On the other hand, local governments, not engaged in the mass production of social housing programs, may refuse to take over the management of neighborhoods after they are built for lack of resources. To solve these setbacks, as many experts, Paquette is more favorable to the government supporting the social production of habitat, i.e., the local residents should build and improve their homes with technical support; which will also promote social cohesion.

Where to begin? The neighborhood as a solution

The list of required improvements is long, but one of the main challenges for Gallego and Paquette is urban rehabilitation, that is, the remodeling of existing houses, before focusing on the construction of new ones. “Housing policy focuses on the second objective and little on the first because it does not generate more savings and does not benefit developers,” explains the French urban planner. And she concludes: “I would like the return to the ‘new normal’ to generate a paradigm shift in the matter. Unless governments again choose to rely on the massive production of housing to reactivate the economy… The risk is very real.”

Gallego acknowledges the existing risk of “inefficient and expansive” suburbanization, but is more hopeful: “The recent pandemic has allowed us to reflect deeply on the challenges presented by the current model of urban and housing development and on the opportunities that can be opened up in response to changes in population behavior.” From his perspective, the pandemic has revealed new possibilities for re-evaluating more equitable and adapted planning and land use systems.

The specialist proposes to establish a pattern of multiple centralities, having the neighborhood as a human and economic unit. This model can “improve the management of land markets and, therefore, the accessibility of housing and the levels of socio-spatial segregation faced by the region,” he says. It is also committed to intelligent densification, which, unlike overcrowding, maximizes the use of the area while responding to the geophysical, climatic and cultural aspects appropriate for the area.

Issues on housing deficit estimates

The housing deficit estimate allows balancing the goals of social housing production policies.

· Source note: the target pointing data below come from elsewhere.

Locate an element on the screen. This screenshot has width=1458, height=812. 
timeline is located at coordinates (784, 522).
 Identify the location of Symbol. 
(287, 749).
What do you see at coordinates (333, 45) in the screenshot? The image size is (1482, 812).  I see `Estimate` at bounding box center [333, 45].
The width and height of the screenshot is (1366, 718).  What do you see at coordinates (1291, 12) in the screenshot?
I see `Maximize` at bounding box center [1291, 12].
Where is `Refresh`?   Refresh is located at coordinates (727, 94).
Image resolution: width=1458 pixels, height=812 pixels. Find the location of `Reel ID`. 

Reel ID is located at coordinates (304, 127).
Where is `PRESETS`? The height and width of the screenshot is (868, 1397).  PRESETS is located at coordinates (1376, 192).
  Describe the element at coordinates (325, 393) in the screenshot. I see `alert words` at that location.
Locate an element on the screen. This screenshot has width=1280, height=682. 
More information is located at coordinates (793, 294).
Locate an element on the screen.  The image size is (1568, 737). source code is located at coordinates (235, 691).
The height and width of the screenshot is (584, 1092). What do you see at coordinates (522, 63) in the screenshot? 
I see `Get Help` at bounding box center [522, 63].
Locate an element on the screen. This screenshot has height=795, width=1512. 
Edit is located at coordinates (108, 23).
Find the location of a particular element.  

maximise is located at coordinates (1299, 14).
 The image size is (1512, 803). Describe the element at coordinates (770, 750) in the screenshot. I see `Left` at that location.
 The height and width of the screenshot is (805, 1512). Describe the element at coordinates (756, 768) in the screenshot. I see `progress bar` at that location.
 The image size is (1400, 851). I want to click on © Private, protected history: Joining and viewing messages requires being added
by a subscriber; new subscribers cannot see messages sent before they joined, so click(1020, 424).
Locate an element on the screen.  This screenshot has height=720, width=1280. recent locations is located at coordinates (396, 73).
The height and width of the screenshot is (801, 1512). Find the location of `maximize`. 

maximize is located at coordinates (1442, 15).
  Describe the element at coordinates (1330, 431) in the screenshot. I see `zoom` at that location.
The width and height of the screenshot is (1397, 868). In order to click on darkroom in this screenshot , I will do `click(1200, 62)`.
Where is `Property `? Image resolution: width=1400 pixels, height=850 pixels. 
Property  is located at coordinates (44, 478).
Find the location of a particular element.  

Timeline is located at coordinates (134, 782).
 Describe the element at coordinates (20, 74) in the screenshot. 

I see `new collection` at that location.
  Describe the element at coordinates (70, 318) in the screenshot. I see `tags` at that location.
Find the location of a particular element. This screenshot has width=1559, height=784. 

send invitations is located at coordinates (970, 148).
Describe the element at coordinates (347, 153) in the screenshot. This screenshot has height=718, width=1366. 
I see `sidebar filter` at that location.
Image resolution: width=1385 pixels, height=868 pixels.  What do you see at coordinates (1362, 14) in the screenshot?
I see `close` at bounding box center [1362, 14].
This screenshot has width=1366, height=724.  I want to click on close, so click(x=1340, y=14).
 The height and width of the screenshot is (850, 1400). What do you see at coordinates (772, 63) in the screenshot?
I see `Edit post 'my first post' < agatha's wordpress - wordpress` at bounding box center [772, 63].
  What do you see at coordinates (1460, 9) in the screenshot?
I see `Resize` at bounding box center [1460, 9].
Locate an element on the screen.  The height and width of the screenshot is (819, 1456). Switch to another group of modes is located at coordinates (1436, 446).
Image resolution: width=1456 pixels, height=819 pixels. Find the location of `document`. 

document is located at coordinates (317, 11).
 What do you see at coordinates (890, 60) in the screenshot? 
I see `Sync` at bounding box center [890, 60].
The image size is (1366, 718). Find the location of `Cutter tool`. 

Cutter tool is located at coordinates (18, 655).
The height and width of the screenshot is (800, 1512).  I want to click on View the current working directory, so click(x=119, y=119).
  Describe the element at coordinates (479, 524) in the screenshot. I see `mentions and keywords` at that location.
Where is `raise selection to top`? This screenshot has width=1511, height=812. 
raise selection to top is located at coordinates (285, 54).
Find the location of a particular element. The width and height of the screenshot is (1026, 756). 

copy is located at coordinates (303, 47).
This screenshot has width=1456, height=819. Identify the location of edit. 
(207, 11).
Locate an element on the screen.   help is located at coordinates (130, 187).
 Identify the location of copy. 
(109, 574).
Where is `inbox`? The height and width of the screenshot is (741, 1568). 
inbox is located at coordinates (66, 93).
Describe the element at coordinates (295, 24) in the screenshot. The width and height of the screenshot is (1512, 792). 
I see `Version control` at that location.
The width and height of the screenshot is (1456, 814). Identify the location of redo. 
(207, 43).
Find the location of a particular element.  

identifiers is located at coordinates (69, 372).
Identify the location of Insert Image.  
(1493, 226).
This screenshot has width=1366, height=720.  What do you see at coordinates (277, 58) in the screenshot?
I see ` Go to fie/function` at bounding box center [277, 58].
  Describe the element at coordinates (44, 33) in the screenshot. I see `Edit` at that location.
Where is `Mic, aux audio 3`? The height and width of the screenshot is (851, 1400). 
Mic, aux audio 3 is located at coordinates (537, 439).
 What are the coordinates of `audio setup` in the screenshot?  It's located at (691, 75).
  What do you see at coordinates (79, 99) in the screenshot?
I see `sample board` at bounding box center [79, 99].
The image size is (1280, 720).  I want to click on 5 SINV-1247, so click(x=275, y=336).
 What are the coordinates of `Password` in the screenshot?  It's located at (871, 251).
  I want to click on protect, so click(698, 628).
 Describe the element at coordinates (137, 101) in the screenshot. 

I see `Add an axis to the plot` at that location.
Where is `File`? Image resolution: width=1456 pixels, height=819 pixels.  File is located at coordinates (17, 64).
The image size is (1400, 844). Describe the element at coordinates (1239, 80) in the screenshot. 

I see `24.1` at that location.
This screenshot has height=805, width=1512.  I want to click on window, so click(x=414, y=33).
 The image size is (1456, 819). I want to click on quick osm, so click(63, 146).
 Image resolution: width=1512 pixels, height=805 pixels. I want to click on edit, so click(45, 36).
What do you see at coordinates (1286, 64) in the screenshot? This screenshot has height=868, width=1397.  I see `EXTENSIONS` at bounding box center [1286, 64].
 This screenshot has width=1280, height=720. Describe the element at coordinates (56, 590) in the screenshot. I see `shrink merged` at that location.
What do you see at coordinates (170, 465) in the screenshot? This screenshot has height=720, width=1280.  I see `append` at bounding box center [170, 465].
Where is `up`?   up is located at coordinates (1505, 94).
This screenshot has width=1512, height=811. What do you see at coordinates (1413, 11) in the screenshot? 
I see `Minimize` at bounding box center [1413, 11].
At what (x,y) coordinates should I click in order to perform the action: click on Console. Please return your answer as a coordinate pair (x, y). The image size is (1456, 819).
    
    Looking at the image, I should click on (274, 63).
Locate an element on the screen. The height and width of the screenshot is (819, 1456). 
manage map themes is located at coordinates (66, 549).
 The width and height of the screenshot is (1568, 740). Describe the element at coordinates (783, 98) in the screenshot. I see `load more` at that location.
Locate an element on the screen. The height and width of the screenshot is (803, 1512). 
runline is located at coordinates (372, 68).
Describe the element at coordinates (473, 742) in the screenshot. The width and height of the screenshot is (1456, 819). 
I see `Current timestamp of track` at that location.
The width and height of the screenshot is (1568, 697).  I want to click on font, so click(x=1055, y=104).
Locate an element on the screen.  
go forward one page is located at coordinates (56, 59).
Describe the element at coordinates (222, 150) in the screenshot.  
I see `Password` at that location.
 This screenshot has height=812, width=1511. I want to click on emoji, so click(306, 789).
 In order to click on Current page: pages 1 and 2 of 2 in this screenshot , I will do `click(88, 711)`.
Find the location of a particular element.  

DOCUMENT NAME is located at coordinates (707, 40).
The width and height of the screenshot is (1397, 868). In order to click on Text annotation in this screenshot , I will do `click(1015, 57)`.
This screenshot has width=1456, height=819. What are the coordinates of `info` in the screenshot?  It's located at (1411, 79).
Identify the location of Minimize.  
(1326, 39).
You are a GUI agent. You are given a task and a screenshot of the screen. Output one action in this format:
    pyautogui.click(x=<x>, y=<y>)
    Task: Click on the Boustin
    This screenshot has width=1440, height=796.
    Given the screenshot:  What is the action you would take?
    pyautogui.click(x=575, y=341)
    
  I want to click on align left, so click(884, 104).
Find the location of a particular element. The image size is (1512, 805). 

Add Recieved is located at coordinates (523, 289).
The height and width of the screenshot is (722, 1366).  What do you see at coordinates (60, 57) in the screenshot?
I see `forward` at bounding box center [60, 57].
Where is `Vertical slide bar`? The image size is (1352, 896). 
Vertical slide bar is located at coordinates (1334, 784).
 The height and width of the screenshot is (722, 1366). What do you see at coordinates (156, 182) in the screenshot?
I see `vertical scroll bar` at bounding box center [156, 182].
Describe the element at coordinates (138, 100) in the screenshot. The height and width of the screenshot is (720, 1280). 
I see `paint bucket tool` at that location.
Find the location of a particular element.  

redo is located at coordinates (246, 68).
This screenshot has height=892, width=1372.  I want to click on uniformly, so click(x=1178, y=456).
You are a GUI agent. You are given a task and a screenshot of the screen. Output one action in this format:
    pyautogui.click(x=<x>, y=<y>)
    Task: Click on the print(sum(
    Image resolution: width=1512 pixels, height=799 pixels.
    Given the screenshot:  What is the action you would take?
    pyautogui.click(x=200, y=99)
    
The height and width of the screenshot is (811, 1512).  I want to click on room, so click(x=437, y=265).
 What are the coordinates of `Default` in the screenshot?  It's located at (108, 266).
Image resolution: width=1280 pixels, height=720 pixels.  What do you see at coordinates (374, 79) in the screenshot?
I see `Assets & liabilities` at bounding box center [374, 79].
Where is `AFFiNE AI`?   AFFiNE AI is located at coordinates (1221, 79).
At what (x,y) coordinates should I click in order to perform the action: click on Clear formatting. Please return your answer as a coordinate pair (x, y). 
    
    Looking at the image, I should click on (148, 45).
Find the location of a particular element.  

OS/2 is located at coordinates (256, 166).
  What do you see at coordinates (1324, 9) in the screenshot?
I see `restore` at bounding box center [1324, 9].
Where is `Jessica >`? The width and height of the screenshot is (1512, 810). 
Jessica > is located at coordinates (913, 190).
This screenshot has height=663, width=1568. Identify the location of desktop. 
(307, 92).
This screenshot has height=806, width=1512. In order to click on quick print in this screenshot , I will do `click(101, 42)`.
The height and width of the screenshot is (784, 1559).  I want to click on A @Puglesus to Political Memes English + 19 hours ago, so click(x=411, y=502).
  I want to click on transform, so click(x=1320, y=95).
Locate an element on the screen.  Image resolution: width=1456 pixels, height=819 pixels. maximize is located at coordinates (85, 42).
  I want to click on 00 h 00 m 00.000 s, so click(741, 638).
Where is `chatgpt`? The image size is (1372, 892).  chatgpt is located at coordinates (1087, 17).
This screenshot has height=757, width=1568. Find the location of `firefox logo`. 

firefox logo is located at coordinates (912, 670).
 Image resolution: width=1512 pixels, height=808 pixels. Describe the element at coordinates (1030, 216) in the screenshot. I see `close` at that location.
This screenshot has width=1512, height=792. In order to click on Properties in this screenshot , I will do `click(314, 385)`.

The UN-Habitat prepared a study on this matter that demonstrated its high complexity. The IDB estimates the deficit at about 38 million units, of which 17 million are new houses that should be built and the remaing 21 million are those that should be improved. The annual needs created by the development of new houses, which are two million per year, should be added to this. “But all the houses included in the housing deficit are not really houses to be built [many must be improved] and here lies the problem,” says Catherine Paquette.

The numbers vary widely depending on the sources. There is no single assessment procedure and each country has its own methodology. In addition, the estimate of the quantitative deficit (houses needed today) depends on what is considered a family. Overall, the nuclear family is taken as a reference, that is, parents and children.

However, many families are made up of more members who support each other within the homes, a way of life very common in the region and essential for the most humble families. But these additional people are also included in the deficit assessment when often this will not mean they cannot buy a house. The problem here is not the lack of housing, but poverty. “The deficit issue, apparently very technical and objective, is nothing like that. It is political and highly subjective. Estimating is a greater challenge,” concludes Paquette.